Screenshot and document pointing data
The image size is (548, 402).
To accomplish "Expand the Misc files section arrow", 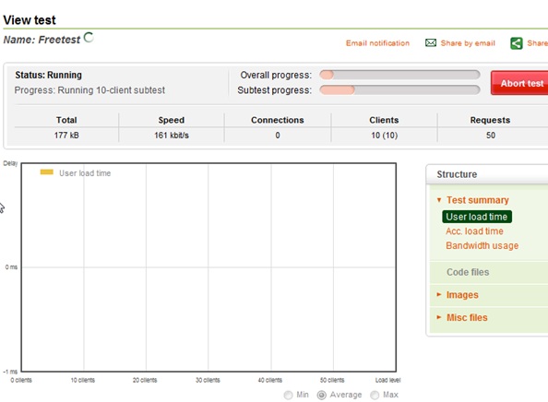I will pyautogui.click(x=439, y=317).
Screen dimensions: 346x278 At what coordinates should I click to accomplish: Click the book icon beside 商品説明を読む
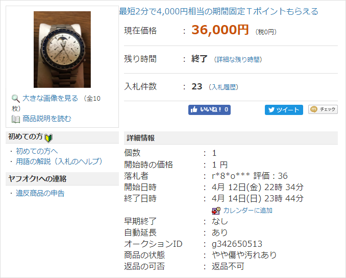tap(16, 119)
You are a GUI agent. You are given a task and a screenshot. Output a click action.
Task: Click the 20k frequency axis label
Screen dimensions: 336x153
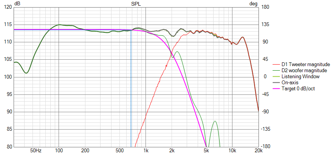[x=259, y=150]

Given instruction: Please write out again the lines starting with the line containing "You are a GUI" and going on through the last of the lines above, requests included, shifting every coordinate in the answers up by 64. Leave the pictures out.

Result for this exercise:
You are a GUI agent. You are given a task and a screenshot. Output a click action.
Task: Click the 20k frequency axis label
Screen dimensions: 336x153
[x=323, y=214]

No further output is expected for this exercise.